----- INPUT FOR THIS TASK

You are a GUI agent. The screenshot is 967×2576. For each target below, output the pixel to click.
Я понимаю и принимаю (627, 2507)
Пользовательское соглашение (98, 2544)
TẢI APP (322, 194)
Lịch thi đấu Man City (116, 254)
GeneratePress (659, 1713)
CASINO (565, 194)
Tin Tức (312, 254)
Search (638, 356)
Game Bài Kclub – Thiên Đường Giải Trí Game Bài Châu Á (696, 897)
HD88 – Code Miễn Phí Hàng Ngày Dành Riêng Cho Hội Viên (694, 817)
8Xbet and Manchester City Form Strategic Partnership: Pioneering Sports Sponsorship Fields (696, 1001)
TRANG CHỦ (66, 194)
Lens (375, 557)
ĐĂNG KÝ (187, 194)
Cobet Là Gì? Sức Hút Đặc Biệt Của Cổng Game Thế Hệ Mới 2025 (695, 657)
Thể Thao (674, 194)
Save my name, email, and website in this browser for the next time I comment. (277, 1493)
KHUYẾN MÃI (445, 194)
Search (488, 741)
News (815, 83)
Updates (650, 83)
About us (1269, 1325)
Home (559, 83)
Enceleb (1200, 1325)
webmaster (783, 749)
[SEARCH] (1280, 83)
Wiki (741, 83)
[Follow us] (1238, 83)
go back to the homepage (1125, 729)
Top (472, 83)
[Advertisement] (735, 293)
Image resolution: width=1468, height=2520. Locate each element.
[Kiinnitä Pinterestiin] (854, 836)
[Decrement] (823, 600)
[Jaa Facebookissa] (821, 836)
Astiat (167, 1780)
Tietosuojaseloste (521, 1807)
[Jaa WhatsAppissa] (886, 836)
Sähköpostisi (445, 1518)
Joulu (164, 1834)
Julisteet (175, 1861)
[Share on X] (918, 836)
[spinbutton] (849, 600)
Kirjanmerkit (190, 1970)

----------

INSTRUCTIONS FOR THE TASK: Extract, verbatim, the lines from the one containing "HD88 – Code" through the last line of the listing above.

RESPONSE BELOW:
HD88 – Code Miễn Phí Hàng Ngày Dành Riêng Cho Hội Viên (694, 817)
8Xbet and Manchester City Form Strategic Partnership: Pioneering Sports Sponsorship Fields (696, 1001)
TRANG CHỦ (66, 194)
Lens (375, 557)
ĐĂNG KÝ (187, 194)
Cobet Là Gì? Sức Hút Đặc Biệt Của Cổng Game Thế Hệ Mới 2025 (695, 657)
Thể Thao (674, 194)
Save my name, email, and website in this browser for the next time I comment. (277, 1493)
KHUYẾN MÃI (445, 194)
Search (488, 741)
News (815, 83)
Updates (650, 83)
About us (1269, 1325)
Home (559, 83)
Enceleb (1200, 1325)
webmaster (783, 749)
[SEARCH] (1280, 83)
Wiki (741, 83)
[Follow us] (1238, 83)
go back to the homepage (1125, 729)
Top (472, 83)
[Advertisement] (735, 293)
Image resolution: width=1468, height=2520. Locate each element.
[Kiinnitä Pinterestiin] (854, 836)
[Decrement] (823, 600)
[Jaa Facebookissa] (821, 836)
Astiat (167, 1780)
Tietosuojaseloste (521, 1807)
[Jaa WhatsAppissa] (886, 836)
Sähköpostisi (445, 1518)
Joulu (164, 1834)
Julisteet (175, 1861)
[Share on X] (918, 836)
[spinbutton] (849, 600)
Kirjanmerkit (190, 1970)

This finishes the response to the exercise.